At sundown, Rosh Hashanah begins. It’s the Jewish New Year, but more broadly it’s the anniversary of the creation of Adam and Eve. Tradition holds that the entire universe was created so that God could then create mankind to occupy it.
If the world exists so that we may live in it, we must surely be accountable for how we live in it, how we treat ourselves and each other and our surroundings. This too is part of Rosh Hashanah. The two most common images used to describe our relationship to God portray him as a king ruling over us, and as a shepherd tending to us. Shepherds and kings both hold the power of life and death over their charges.
On Rosh Hashanah will be inscribed and on Yom Kippur will be sealed how many will pass from the earth and how many will be created; who will live and who will die; who will die at his predestined time and who before his time.”
So says one of the holiday prayers, in which we acknowledge this aspect of our relationship with the Creator.

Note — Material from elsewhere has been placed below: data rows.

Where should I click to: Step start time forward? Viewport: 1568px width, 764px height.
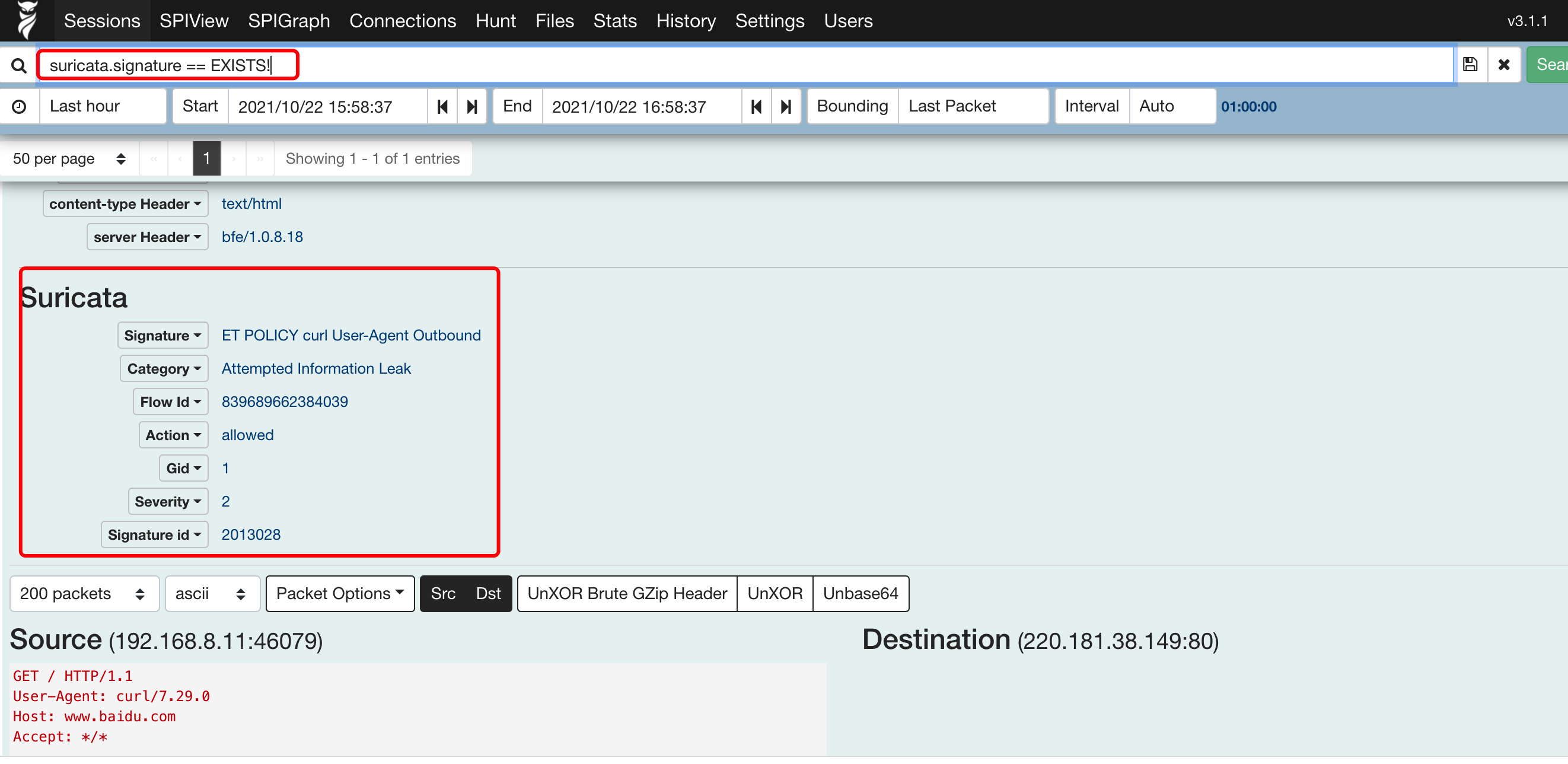click(x=471, y=107)
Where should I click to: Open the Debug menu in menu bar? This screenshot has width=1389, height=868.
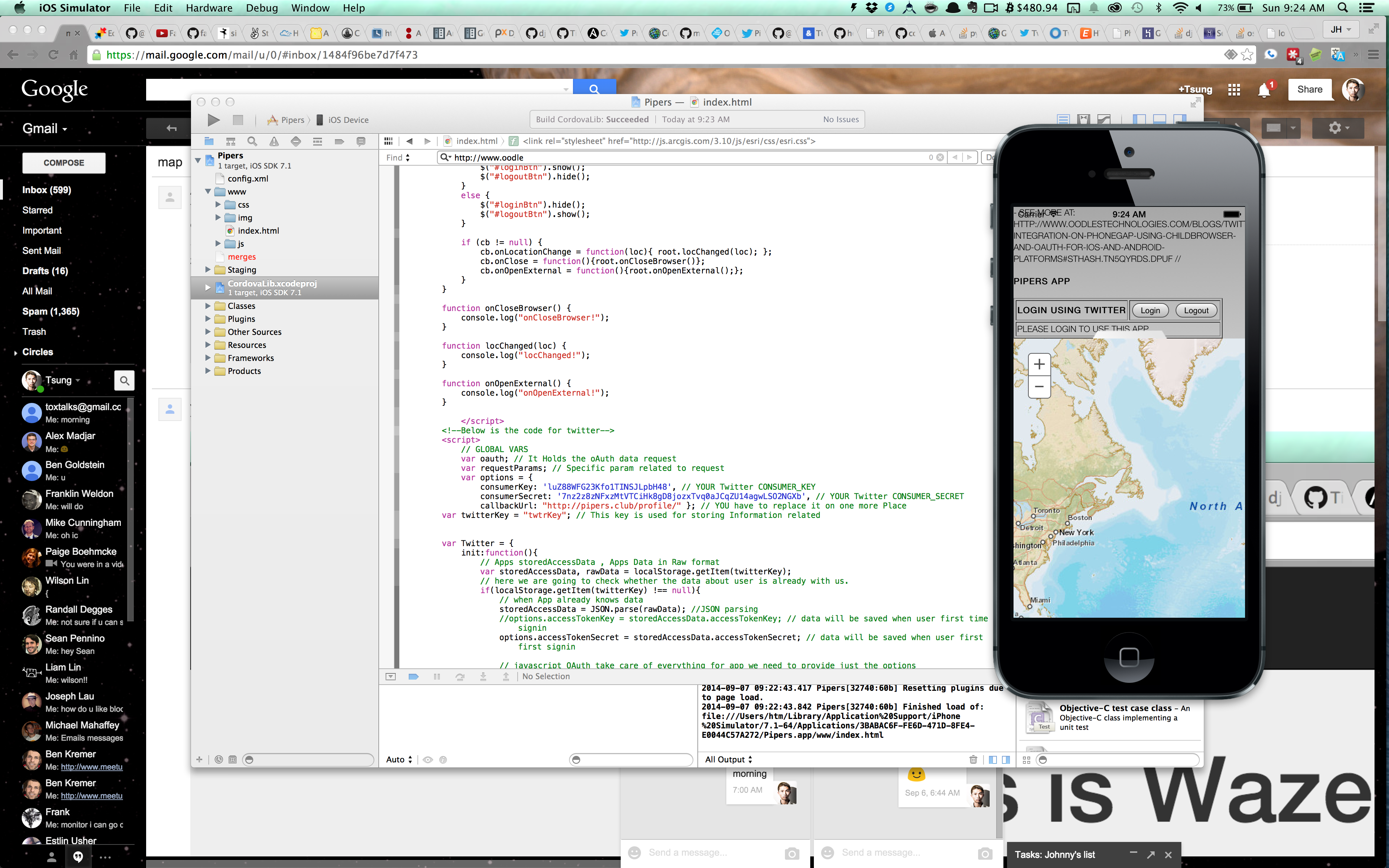[x=262, y=8]
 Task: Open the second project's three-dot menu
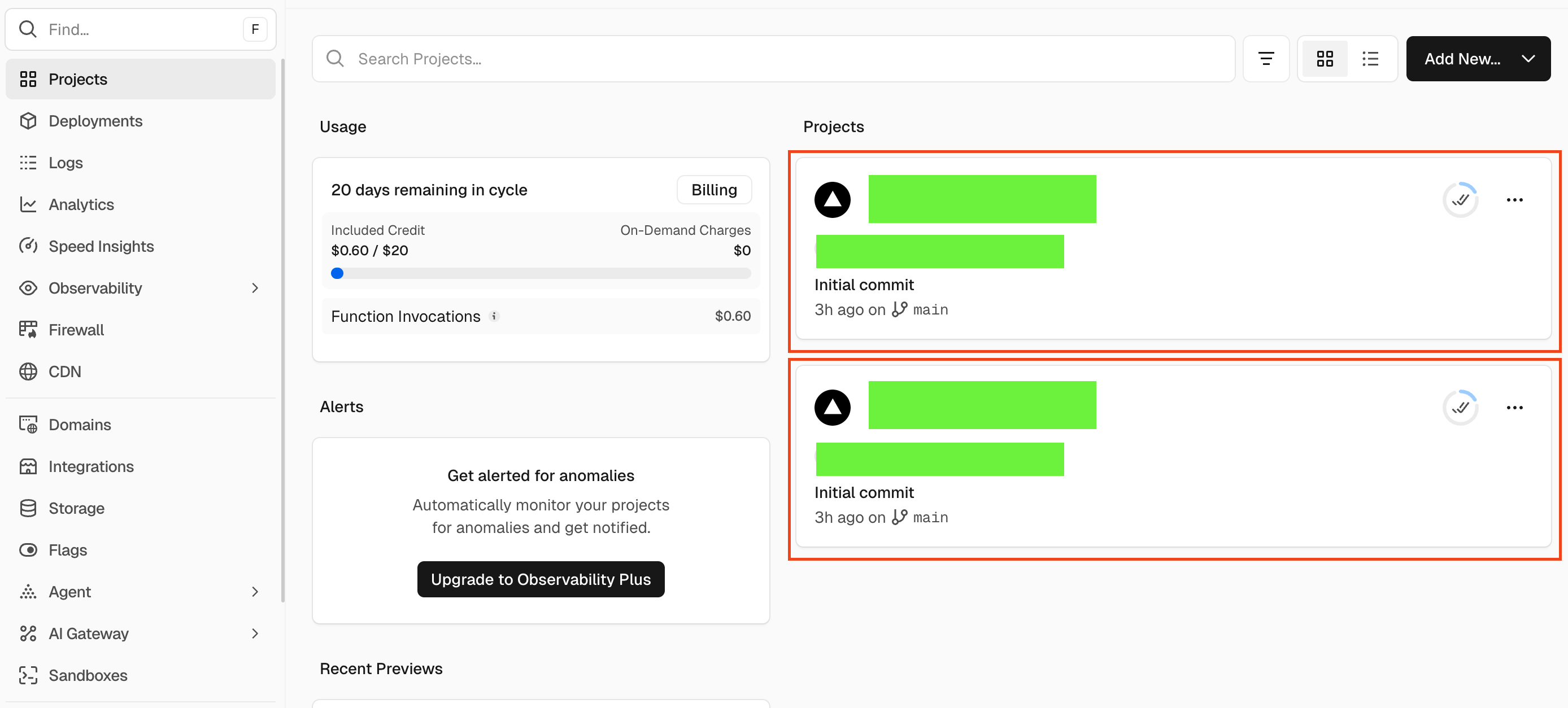click(1514, 408)
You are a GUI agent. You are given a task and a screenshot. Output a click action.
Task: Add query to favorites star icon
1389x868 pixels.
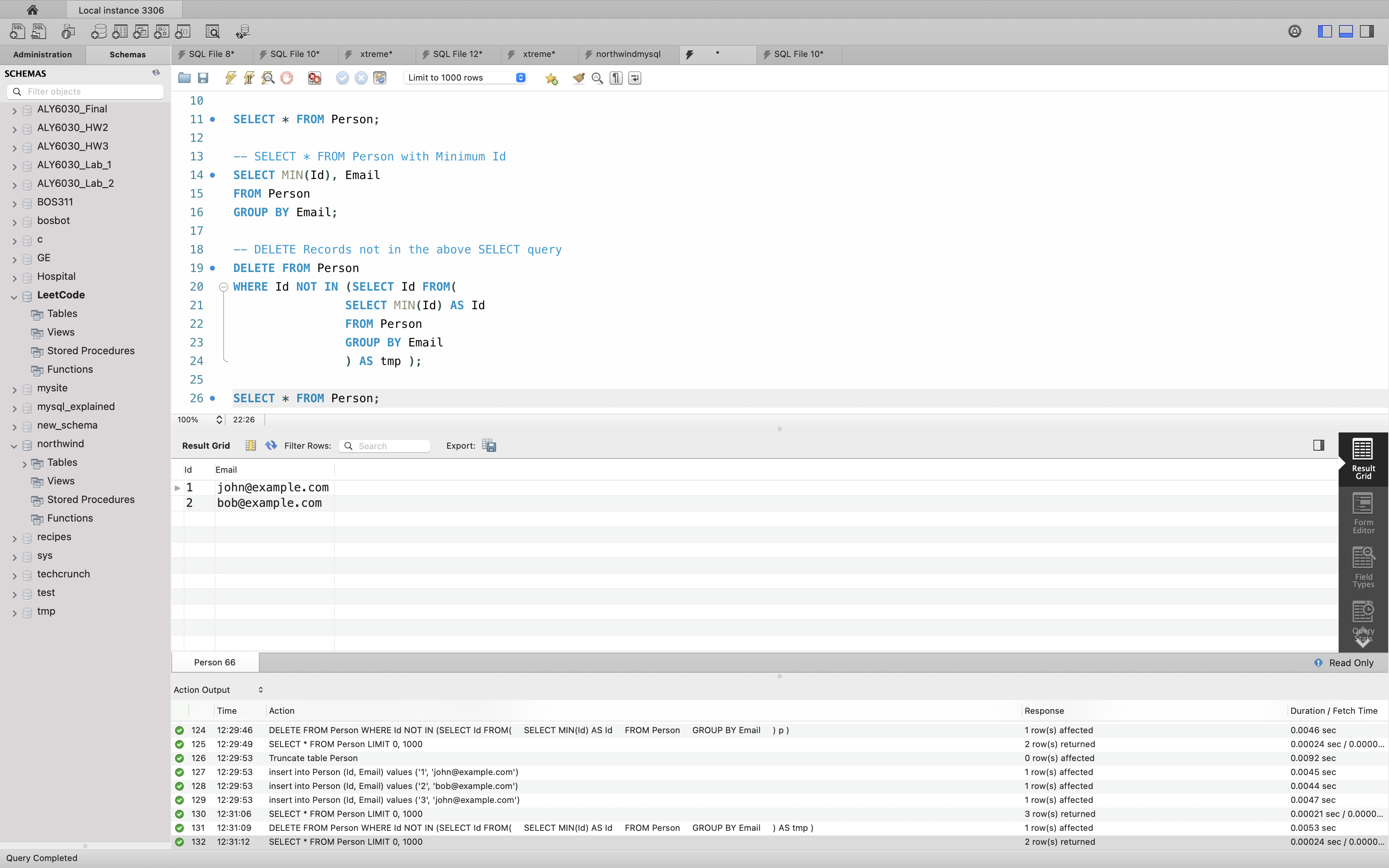pos(551,79)
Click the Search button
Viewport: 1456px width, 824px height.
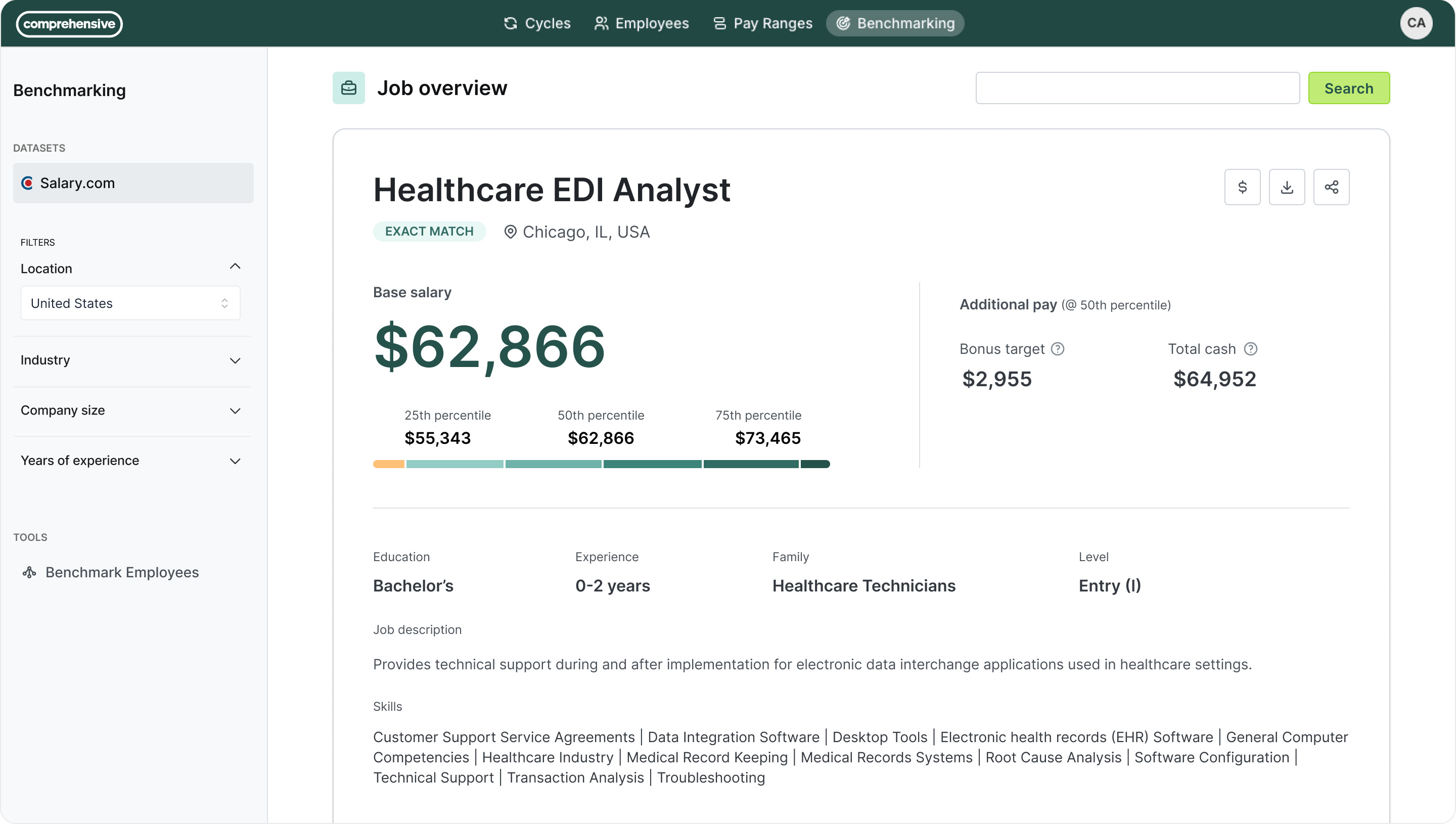click(1349, 88)
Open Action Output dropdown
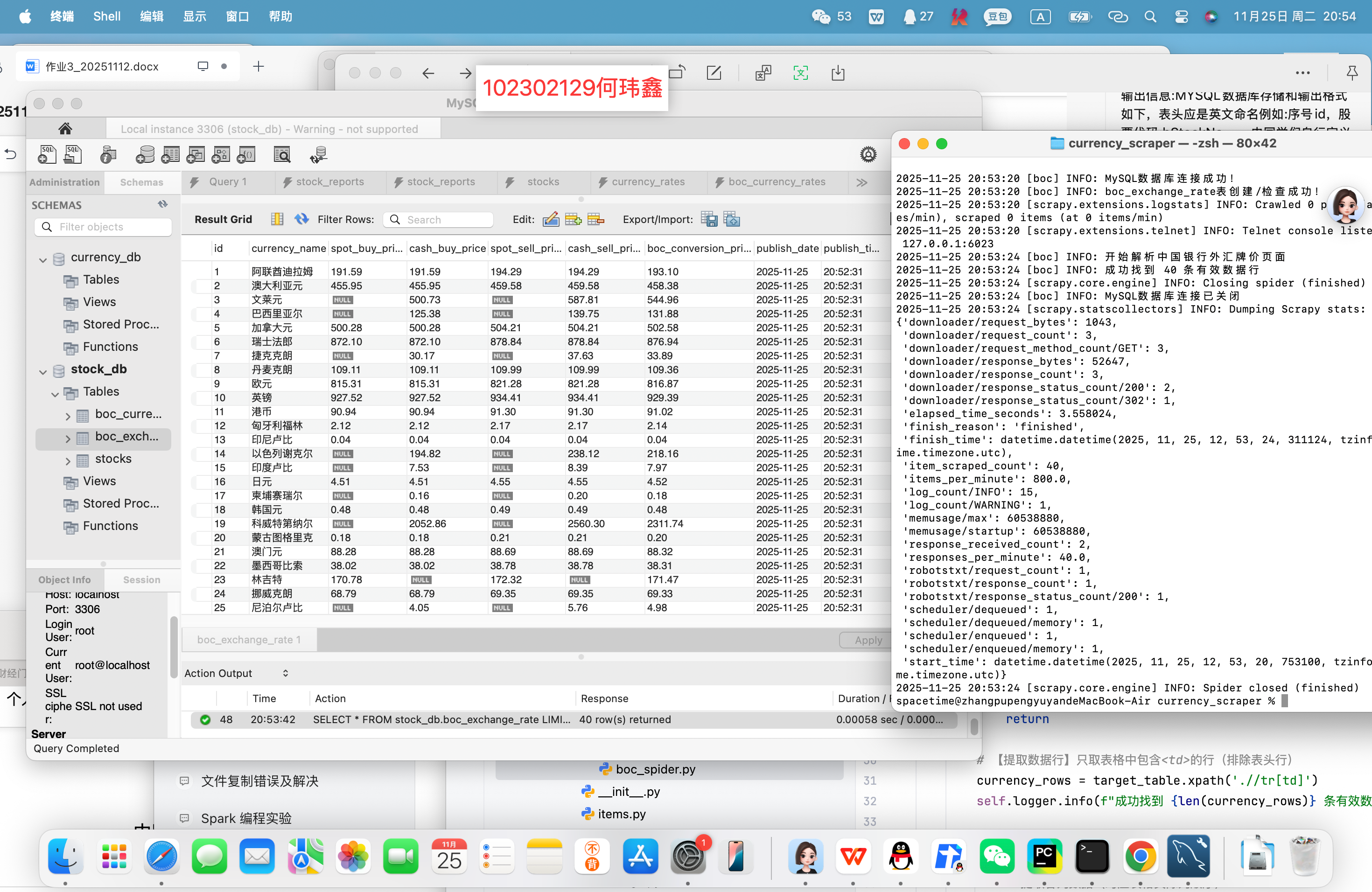The height and width of the screenshot is (892, 1372). pyautogui.click(x=285, y=673)
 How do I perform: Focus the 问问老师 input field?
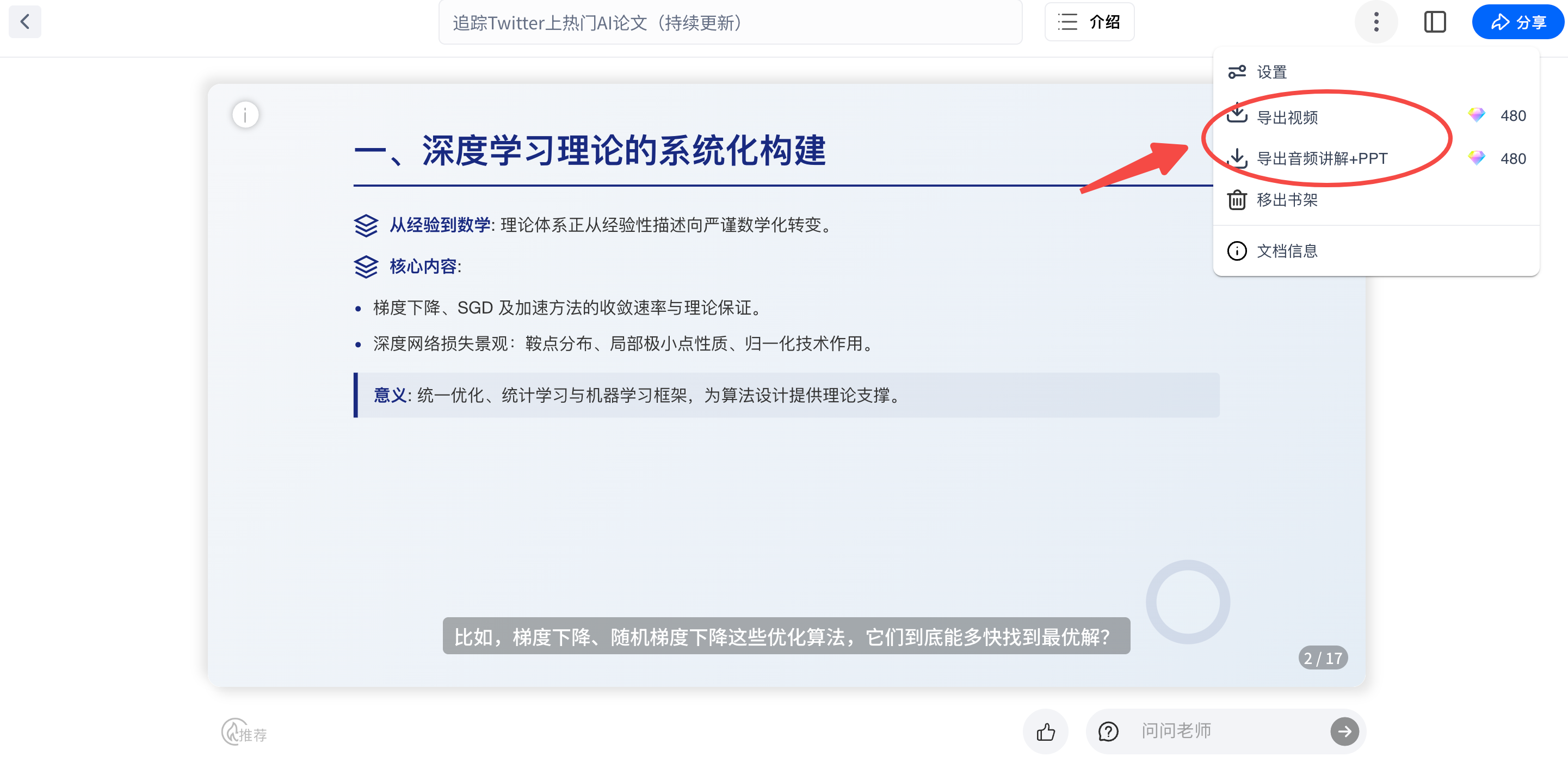(x=1224, y=730)
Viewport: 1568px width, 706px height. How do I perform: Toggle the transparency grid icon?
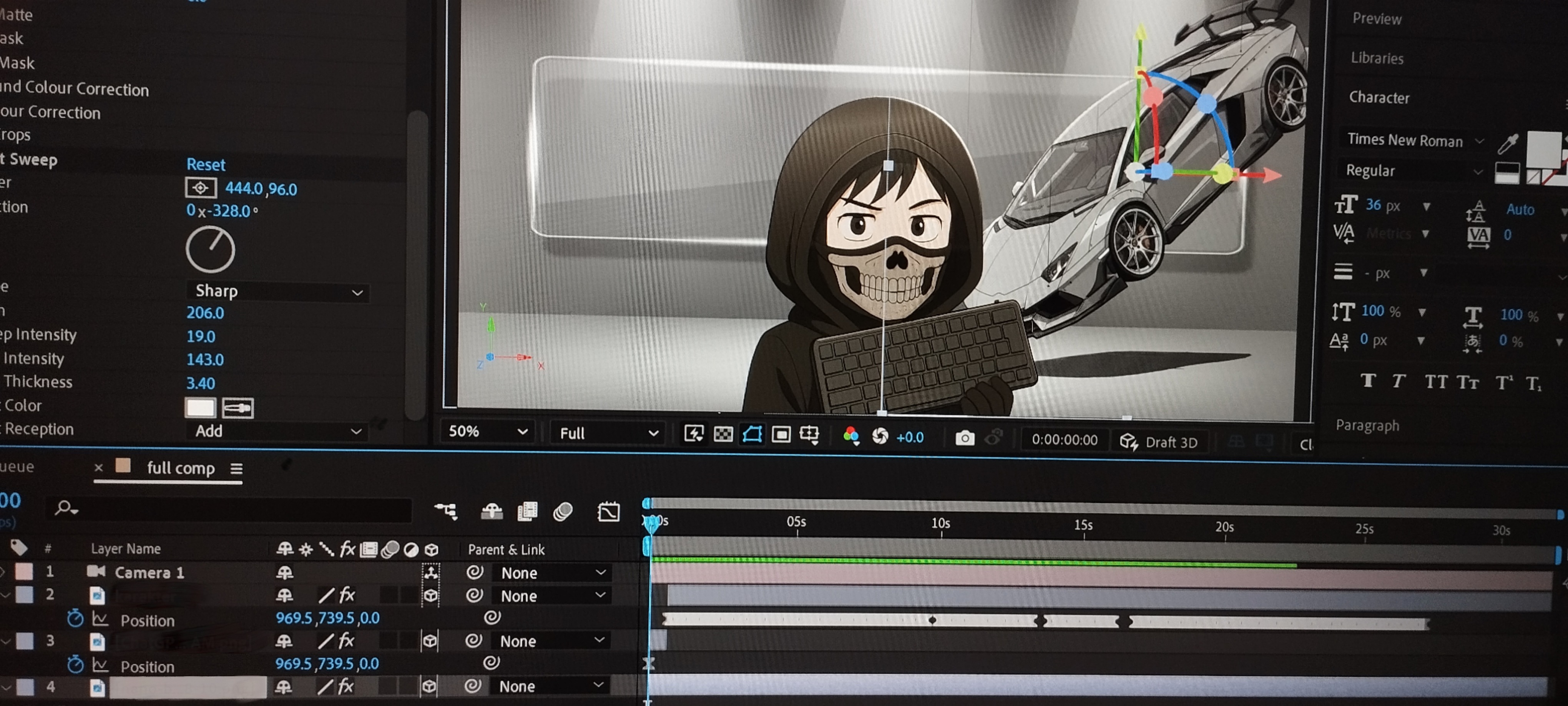click(x=723, y=434)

I certainly don’t think we’re meant to see God as the Grim Reaper, or an actuary, tallying our merits and marking the errant for death. There is equally an emphasis in the liturgy on repentance and atonement, and God’s forgiveness, and his boundless love for us. But what most of the world has forgotten is not that we are mortal, but that our mortality is within the domain of a greater power.
It is a mark of our decadence and arrogance that we have written God out of the equation. When doctors decline to care for a premature baby because they’ve decided his life isn’t worth living; when the elderly are denied care because their quality of life calculation is too low; when babies are aborted because their arrival doesn’t suit their parents’ schedules; when patients are euthanized, even with their consent, because the care they are getting doesn’t ameliorate their suffering – we are not only taking it upon ourselves to end another’s life, harming them, we are perverting our relationships with God, society, and ourselves.
May we all learn to hold life as dear as God did when He created a glorious world for us to inhabit, replete with smoked salmon, apple challah, flannel sheets on a cold night, bonfires in the fall, and the giggle of a toddler. Shana tova!